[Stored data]
•••

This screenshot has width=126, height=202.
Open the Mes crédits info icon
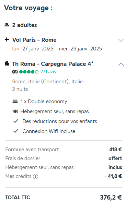(x=35, y=176)
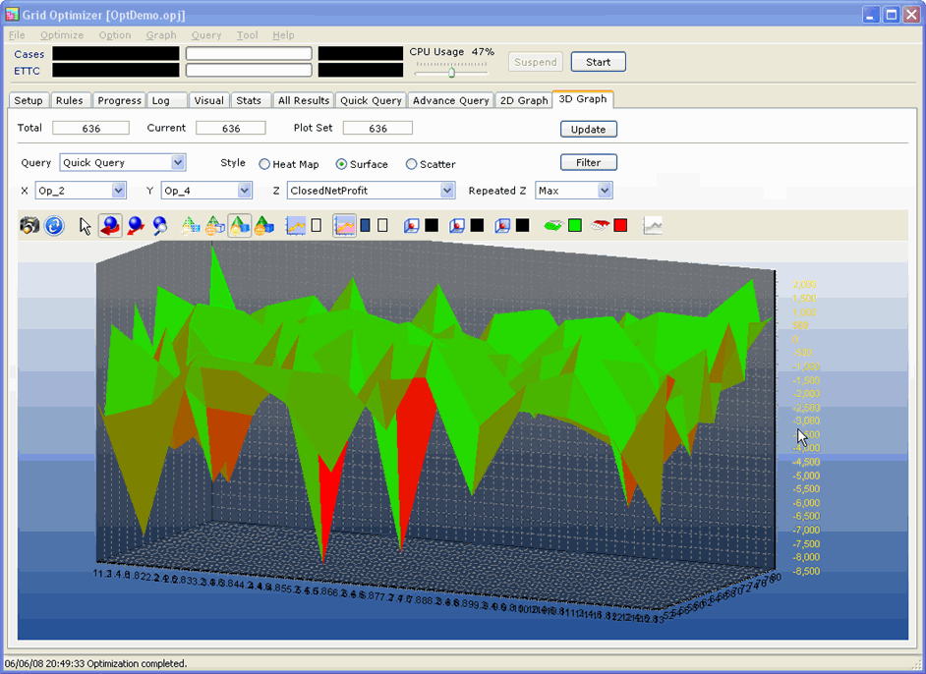Open the Quick Query dropdown
This screenshot has width=926, height=674.
tap(178, 163)
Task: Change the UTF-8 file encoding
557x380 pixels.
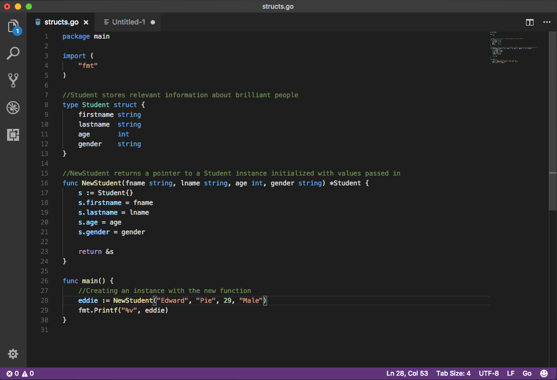Action: tap(488, 373)
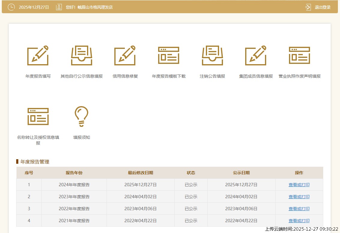
Task: Open the 名称转让及授权信息填报 icon
Action: pos(38,117)
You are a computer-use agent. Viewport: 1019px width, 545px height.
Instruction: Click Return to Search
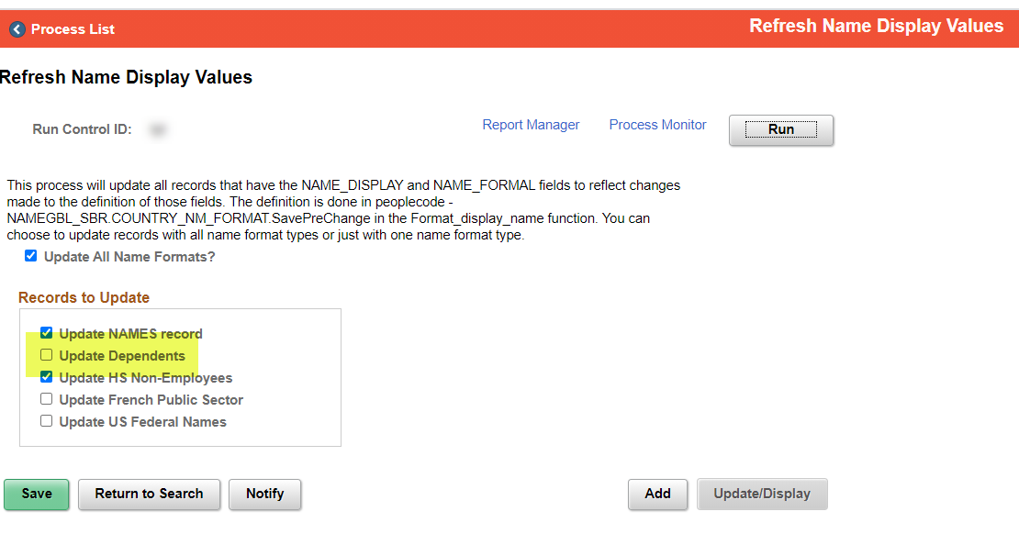coord(149,494)
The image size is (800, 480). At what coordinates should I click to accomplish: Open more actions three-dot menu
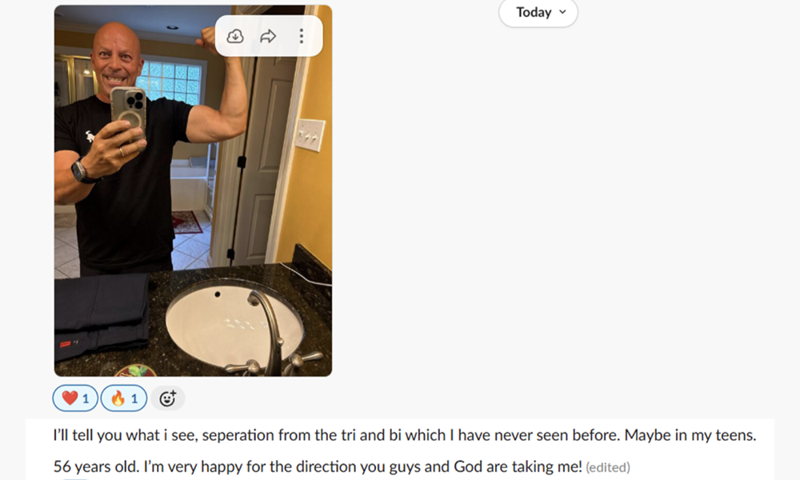[x=302, y=36]
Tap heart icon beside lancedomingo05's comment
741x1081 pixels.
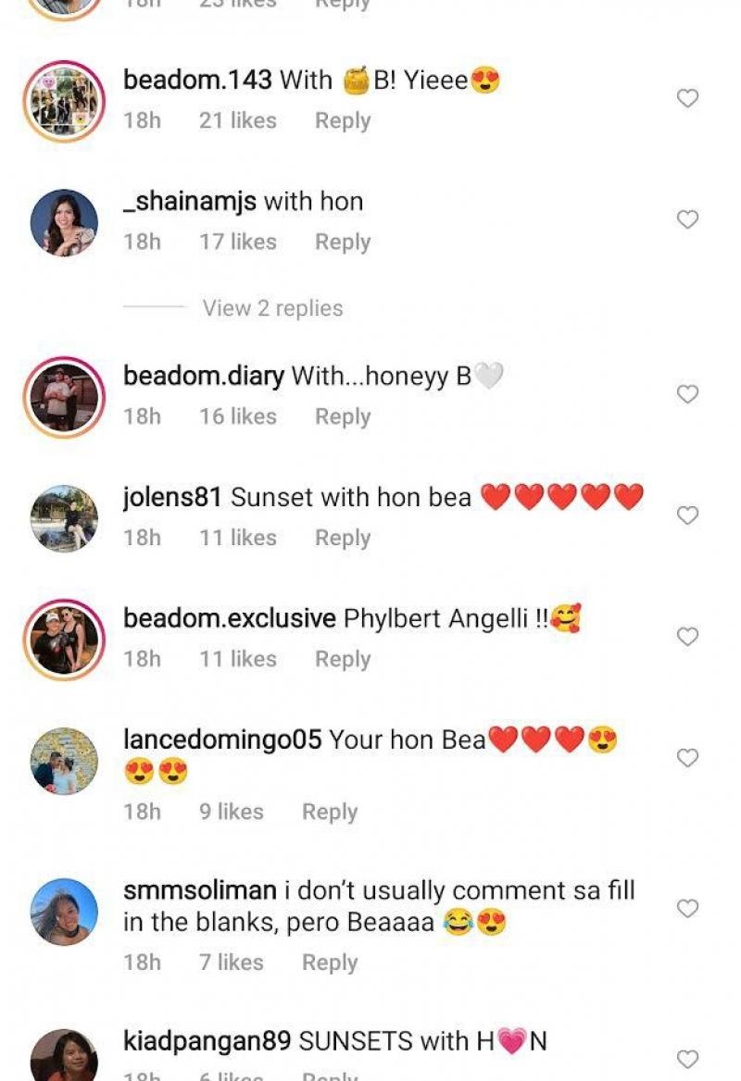(687, 758)
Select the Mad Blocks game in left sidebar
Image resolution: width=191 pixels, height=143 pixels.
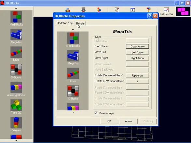point(16,19)
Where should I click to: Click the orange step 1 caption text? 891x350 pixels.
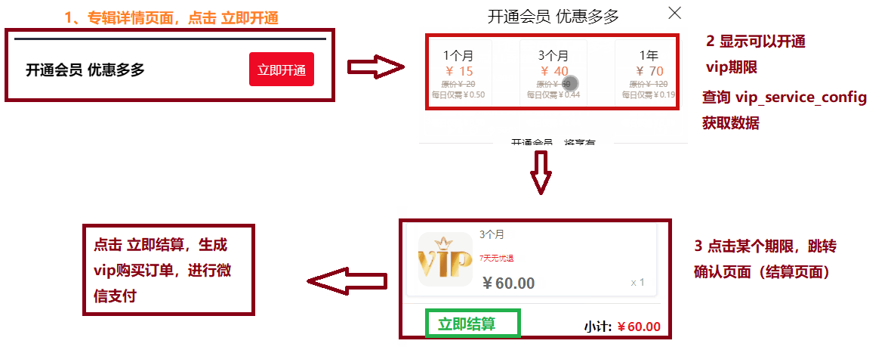click(171, 17)
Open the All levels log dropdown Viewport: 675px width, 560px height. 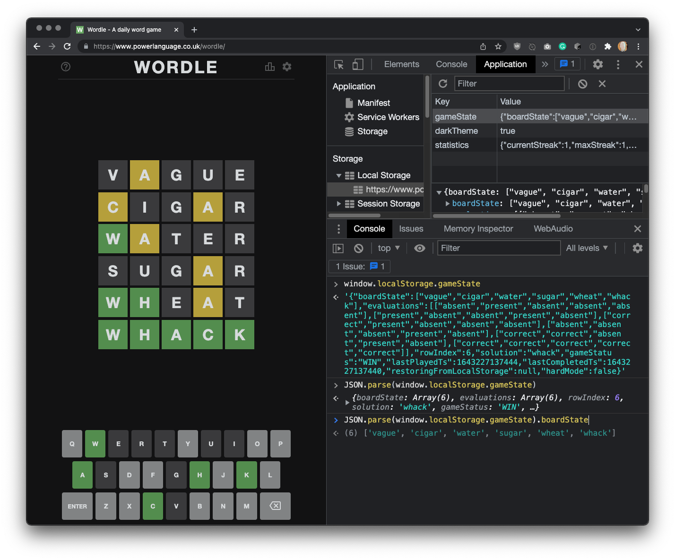click(587, 248)
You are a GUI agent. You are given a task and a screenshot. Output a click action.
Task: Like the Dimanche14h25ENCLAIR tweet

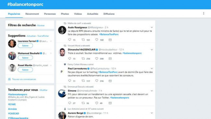click(x=97, y=59)
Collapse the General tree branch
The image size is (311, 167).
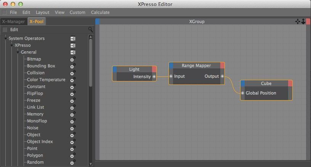click(18, 52)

•••

Without any pictures, please write out the lines from the one containing "You are a GUI" through the final line of the data, exactly and inclusive of both ends.

TASK ANSWER:
You are a GUI agent. You are given a task and a screenshot. Output a click action.
Task: Like the Dimanche14h25ENCLAIR tweet

click(x=97, y=59)
Collapse the General tree branch
The image size is (311, 167).
click(18, 52)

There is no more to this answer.